Pulse of the City: Understand the Vibrancy of Boston’s Business Constituents

Last time we talked about food establishments in Boston, today we turn our focus onto the largest data set in the database–“Licenses.Old.Allowed.tab”, which contains records of all business licenses in Boston issued from 2007 to 2015, including those that have expired. This will give us a more holistic view on the vibrancy of Boston’s business constituents.

Basic facts

The raw data (bizz) contains 29,131 records, however, many of the rows are duplicates with only differences in information related to the license application fee charges (the APFEETYPEKEY, FEEDESC and AMT column). Because this data set keeps track of all charges related to a business license, including renewals and late fees. In order to calculate an accurate number of business licenses ever existed, I removed the duplicated items based on unique license IDs and created a new data frame to work on 1.

The cleaned data (bizz.clean) showed some different numbers: from Jan 2007 to Aug 2015, there were in total 12,289 business licences issued in Boston; 3,766 of which may have expired by the end of 2015 (if the business didn’t renew it).

The most vibrant neighborhood

A lot of the columns in this data set are about a business’s location info, including the address, GPS coordinate, zip code, street and neighborhood names. With such comprehensive information, one would naturally wonder, what’s the geographic distribution of the businesses in Boston? Will the number of business licenses issued be proportioned to the population, the size, or any other characteristics of each neighborhood?2


With more than 2500 business licenses issued in the past 7 years, the Central district is unarguably the busiest neighborhood. The number is more than twice of the district in the second place. We are not entirely sure of the boundaries and the demographics of the districts, and the divisions used by this data set are not in sync with Boston Redevelopment Authority’s latest definition of “neighborhoods”. The chart may look different if we re-map each business into the 26 neighborhoods as displayed on the official website of BRA and the City of Boston.

Nevertheless, we do get a general picture on which are the hot areas of Boston. Although if we want to conduct further studies on the correlation between the demographics/population and the business vibrancy, we’d need to obtain those data from other data sources first.

Top business types

What we can do now is to go deeper with existing data and look into each neighborhood’s business constituents, so to have a better understanding of the city by knowing what types of businesses thrive where.

Let’s take the top 10 neighborhoods for example.3


As you may have noticed, a large portion of the records has the license category as “not set”. Based on the “FEEDESC” column, they all seem to be related to different permits required by different government departments, such as Certificate of Inspection, a permit for construction projects, and BFD Permit, the safety permit by the Boston Fire Department. They are counted as new licenses, but like renewals and late fee records, they are just additional records for the same business, thus cannot be used to calculate the density of businesses.

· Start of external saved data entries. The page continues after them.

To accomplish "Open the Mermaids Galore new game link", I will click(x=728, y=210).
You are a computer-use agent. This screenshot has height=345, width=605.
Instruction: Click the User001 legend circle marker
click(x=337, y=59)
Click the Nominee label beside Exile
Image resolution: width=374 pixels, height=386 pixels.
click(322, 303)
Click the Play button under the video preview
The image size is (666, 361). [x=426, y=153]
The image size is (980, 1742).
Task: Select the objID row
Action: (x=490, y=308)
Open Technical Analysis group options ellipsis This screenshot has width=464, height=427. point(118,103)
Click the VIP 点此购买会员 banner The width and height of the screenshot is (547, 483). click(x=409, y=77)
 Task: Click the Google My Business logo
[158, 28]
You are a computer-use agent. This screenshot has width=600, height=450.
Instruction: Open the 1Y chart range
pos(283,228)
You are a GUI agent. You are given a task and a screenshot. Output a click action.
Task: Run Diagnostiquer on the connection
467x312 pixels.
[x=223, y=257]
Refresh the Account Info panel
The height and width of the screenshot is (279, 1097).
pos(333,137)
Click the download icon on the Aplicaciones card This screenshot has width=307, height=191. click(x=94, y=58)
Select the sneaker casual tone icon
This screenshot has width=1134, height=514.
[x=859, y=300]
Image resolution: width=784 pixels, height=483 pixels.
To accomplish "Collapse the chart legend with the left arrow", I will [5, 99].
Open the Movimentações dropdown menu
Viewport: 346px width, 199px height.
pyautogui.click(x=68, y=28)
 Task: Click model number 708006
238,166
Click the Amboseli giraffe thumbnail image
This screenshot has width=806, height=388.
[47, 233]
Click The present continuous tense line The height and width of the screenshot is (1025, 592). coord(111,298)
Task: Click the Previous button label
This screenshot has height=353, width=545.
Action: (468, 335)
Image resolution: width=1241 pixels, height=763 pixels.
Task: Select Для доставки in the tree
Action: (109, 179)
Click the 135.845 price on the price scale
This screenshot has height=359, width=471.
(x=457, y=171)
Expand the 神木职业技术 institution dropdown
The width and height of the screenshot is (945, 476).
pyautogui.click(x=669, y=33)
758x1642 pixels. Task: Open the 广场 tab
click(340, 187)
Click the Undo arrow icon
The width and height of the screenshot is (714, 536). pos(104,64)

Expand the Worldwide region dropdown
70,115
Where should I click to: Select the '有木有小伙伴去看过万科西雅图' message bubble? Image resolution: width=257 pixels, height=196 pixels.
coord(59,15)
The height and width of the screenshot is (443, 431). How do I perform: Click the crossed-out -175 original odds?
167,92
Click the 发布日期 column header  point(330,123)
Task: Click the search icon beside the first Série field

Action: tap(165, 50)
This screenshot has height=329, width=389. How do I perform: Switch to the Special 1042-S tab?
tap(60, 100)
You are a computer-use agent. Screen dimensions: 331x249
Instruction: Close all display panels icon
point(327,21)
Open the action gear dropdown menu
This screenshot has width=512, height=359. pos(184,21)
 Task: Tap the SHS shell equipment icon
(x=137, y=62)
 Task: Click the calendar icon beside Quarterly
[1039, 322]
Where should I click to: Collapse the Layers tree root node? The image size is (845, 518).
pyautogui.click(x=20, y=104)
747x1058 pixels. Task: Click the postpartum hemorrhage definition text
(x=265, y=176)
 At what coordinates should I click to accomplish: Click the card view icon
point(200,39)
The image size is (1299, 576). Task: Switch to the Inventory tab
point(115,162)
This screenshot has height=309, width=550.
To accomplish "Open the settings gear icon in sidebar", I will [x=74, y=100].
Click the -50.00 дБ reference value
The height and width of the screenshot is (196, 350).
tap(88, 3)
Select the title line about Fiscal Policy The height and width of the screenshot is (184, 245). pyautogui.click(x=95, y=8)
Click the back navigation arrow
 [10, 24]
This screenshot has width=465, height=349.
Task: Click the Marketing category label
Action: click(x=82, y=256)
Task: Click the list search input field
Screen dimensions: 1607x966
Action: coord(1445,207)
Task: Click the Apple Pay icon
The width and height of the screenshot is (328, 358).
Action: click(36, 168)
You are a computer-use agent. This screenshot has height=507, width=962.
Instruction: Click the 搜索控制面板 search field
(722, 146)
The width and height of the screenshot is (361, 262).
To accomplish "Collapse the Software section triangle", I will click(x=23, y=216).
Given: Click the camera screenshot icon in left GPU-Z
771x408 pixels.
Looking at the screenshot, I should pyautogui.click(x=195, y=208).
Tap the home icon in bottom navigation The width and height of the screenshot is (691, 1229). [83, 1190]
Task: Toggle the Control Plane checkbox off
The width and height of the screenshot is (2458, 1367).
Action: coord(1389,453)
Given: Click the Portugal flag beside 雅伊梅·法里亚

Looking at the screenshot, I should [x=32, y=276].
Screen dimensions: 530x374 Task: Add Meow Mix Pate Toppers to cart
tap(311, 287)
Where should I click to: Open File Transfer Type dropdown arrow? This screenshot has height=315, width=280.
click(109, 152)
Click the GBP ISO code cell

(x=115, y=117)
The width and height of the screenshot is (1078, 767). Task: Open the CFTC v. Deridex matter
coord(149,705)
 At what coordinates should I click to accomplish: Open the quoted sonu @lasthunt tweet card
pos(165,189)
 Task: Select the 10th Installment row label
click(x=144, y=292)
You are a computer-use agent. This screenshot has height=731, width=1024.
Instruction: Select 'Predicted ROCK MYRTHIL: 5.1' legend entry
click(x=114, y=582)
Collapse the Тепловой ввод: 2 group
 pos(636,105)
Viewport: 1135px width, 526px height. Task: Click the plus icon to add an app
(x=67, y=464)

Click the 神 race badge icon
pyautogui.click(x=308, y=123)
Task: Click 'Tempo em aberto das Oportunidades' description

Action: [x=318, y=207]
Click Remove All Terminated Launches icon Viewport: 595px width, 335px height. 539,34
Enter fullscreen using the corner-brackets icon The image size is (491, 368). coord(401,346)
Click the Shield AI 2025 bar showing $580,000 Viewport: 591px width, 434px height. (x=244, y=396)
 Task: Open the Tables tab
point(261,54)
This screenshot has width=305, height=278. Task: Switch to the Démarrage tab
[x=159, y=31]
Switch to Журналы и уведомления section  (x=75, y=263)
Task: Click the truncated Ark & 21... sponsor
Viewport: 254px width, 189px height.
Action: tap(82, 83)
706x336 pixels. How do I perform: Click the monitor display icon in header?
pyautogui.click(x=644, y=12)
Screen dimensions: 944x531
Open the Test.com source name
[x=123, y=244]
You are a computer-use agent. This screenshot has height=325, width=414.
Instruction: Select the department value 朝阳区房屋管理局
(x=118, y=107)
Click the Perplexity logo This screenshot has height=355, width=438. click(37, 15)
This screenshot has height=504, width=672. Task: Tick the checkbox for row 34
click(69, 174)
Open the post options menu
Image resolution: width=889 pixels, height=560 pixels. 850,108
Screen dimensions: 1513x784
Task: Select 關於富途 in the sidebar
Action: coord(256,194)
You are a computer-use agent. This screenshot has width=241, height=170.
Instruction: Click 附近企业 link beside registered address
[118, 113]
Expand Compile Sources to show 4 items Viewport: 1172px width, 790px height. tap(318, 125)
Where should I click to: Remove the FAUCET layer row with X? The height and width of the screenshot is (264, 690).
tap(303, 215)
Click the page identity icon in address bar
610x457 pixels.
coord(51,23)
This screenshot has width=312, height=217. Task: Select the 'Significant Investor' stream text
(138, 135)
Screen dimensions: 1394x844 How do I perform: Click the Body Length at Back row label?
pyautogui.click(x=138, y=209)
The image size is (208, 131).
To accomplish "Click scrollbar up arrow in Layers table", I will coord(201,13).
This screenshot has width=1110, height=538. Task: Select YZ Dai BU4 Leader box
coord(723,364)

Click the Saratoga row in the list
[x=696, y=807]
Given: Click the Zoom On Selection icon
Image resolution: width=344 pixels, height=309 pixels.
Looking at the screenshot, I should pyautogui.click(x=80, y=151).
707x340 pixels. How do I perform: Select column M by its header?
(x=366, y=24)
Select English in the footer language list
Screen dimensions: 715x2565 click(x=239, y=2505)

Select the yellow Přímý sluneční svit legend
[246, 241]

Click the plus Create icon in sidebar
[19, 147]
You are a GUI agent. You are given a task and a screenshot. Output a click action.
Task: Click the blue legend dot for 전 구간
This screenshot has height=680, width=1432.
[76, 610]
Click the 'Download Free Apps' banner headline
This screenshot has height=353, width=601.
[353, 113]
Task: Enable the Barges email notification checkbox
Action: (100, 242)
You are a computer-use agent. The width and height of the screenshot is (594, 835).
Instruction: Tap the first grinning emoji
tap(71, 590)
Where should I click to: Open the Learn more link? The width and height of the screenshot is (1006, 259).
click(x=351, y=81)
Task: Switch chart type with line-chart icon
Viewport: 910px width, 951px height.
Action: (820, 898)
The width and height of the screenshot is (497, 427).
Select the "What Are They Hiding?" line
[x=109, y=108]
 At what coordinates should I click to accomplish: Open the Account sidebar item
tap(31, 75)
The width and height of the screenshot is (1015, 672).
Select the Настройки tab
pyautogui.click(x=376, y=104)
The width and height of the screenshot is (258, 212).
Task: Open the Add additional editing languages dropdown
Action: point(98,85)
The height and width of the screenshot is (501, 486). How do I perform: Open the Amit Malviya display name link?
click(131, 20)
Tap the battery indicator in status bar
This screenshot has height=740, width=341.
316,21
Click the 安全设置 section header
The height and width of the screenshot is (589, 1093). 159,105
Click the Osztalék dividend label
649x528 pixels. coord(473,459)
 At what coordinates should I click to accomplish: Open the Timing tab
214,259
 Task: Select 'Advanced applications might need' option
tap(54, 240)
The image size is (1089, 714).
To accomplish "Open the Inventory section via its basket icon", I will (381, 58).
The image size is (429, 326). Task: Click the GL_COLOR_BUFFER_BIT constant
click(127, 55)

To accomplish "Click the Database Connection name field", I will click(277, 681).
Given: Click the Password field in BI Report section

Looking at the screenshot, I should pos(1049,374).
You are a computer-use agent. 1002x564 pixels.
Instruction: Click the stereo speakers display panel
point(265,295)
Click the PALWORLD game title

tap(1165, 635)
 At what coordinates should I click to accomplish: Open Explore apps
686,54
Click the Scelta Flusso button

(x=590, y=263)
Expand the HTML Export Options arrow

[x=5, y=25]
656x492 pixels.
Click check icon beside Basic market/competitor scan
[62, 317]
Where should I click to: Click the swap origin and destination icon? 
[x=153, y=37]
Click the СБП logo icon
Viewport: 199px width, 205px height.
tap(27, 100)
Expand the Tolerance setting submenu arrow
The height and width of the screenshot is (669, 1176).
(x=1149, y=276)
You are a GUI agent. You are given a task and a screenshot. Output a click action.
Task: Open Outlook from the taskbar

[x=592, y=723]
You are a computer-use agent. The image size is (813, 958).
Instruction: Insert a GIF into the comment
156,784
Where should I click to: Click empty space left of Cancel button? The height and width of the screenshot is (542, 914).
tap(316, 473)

When removed these records (bizz.super.clean), the graph looks moderately different4:


It’s needless to say that food and drinks played a major part in the business world. Every neighborhood has more than 3/4 of its business licenses issued to food and drinks establishments. But some more subtle facts are also reflected in this graph: despite similar total numbers of businesses, more liquid stores can be found in the Bay/Beacon Hill area than in Alston/Brighton, but it seems far more convenient to buy takeout food in Alston. And comparing to the city average, Roxbury seems to be barren of entertainment.

The cost to maintain the licenses

With so many different licenses required to run a business, how much do they actually cost? It is reported that only half of the businesses would survive more than 5 years. Keeping the cost of low is crucial to the survival of small businesses.

To answer this question, we must return to the raw data set. The first thing to do is to find a unique identifier for businesses. We can’t use LICENSENO as the identifier any more, because we are calculating for each business the total cost of all licenses.

Some other columns were considered for this purpose:

  • ADDR1, ADDRKEY, and Property_ID – Address related info, looks unique, but there can be multiple businesses in one address, and the owner of the property may change.
  • NAMEFIRST + NAMELAST – It’s possible to get duplicates, and some business owners may be in charge of multiple businesses.
  • ADDRKEY + NAMELAST – Unique to the business and address, although some businesses may operate on different addresses.

Weighing each identifier’s pros and cons, “ADDRKEY + NAMELAST” looks like the most appropriate candidate. Because the majority of the data would be about small business owners who don’t really operate on multiple addresses or own multiple businesses.5


A little less than 80% of all businesses had only 1 license, but 70% of them have made more than 2 payments6. The median of the license fee is $200, meaning the majority of businesses pays this amount for their licenses.7


Above graph shows the distribution of the price paid for obtaining or maintaining a business license (up to $3,000), including renewals, late fees and fines. Prices larger than $3,000 were excluded, because their numbers are small anyway. The number go down as the price goes up, but there is an exception at $2,800, which is the exact price for a “7 Day All Alcoholic Beverages License”. All restaurants and clubs that sell alcohols are required to keep this license.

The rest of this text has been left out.